Dans un cas comme dans l'autre, pour celui en face, ne reste que l'ennui, l'impuissance et la colère.
Pour finir, et quelque part c'est ce qui me choque le plus, avec ces systèmes de classement, c'est l'inclusion dans la sphère du loisir d'une idéologie qui fait des ravages dans le monde de l'entreprise (les récents suicides à PSA ou Renault mettent directement en cause l'organisation adhocratique du travail, et cette fois-ci dans mon sens comme dans celui de wikipédia).
gloire à toi libéralisme
Perso je suis pas contre la compétition si effectivement elle est gérée dans un esprit a la fois equitable et intemporel.

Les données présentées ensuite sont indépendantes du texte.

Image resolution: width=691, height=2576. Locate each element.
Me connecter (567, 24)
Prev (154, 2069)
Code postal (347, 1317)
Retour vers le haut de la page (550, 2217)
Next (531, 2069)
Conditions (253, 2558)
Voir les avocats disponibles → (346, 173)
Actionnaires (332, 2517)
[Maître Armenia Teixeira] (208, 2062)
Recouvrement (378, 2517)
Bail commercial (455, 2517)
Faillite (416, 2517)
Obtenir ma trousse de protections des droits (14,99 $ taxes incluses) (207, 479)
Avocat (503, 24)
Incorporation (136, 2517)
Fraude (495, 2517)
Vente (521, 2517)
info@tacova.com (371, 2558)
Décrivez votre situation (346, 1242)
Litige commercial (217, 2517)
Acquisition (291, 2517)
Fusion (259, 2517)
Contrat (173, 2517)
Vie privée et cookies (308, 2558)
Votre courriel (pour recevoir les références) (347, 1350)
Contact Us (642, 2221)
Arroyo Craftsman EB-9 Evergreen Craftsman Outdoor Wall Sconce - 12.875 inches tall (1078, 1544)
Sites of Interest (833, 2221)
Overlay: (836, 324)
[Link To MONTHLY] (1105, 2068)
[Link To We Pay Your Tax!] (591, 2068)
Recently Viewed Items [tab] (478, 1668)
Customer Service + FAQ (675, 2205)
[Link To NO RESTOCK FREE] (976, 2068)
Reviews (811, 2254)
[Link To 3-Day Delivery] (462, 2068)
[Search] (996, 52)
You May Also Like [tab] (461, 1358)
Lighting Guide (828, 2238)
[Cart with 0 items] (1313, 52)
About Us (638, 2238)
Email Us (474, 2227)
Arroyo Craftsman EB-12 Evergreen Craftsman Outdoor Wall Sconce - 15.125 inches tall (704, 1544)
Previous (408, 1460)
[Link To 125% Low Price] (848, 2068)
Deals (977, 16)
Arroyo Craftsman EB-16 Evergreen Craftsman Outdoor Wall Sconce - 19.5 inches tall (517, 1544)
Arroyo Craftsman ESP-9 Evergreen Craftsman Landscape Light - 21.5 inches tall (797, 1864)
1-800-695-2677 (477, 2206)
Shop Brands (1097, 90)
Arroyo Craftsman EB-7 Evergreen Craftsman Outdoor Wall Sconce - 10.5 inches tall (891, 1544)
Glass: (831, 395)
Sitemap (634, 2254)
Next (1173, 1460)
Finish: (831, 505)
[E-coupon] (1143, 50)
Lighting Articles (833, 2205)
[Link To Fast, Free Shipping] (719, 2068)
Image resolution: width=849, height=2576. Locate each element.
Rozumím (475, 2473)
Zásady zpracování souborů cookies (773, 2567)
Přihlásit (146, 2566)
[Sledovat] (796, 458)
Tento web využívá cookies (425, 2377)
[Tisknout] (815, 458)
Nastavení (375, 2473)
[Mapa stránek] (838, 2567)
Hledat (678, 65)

C'est pour ça que la plupart des jeux multijoueur PC proposent plutot un système de points comme celui des echecs qui permet de gagner du grade quand on réussi a battre quelqu'un de plus gradé, et de ne rien gagner ou très peu lorsqu'on bat un moins gradé.
Après reste les problèmes liés à la triche...
Je précise un truc : je suis assez mauvais aux jeux avec compétition de manière générale, mais je comprends tout a fait qu'on puisse avoir envie de situer son niveau par rapport a d'autres joueurs.
C'est une opposition philosophique entre jouer pour le plaisir et jouer pour gagner. Certains ne trouvent la partie rentable qu'en cas de victoire, pour affirmer leur supériorité. Pendant que d'autres font primer l'importance de l'expérience et de l'échange social associé à la pratique ancestrale du Jeu.
L'un n'est pas mieux que l'autre, mais on devrait pouvoir avoir le choix d'une partie avec ou sans classement selon l'humeur.
Dans la même optique, l'intégration d'arbitres (joueurs ou corporatistes) -dans l'idée d'un Maitre de Jeu des bons vieux jeux de rôles- pourrait être un bon moyen d'assurer la qualité d'une partie. Ce serait plus efficace que le système d'évaluation entre joueurs qui dérape facilement.
Clair, c'est d'ailleurs ce qui pourrait faire que les MMORPG soient plus intéressants qu'actuellement. Malheureusement ça coute très très cher en gens :(
En tout cas c'est clair que Nintendo n'a pas du tout l'habitude des jeux multijoueurs (au sens "à distance") et n'a donc pas pu retenir les leçons propres aux jeux pc style Diablo1&2 multi, FPs multi et mmog.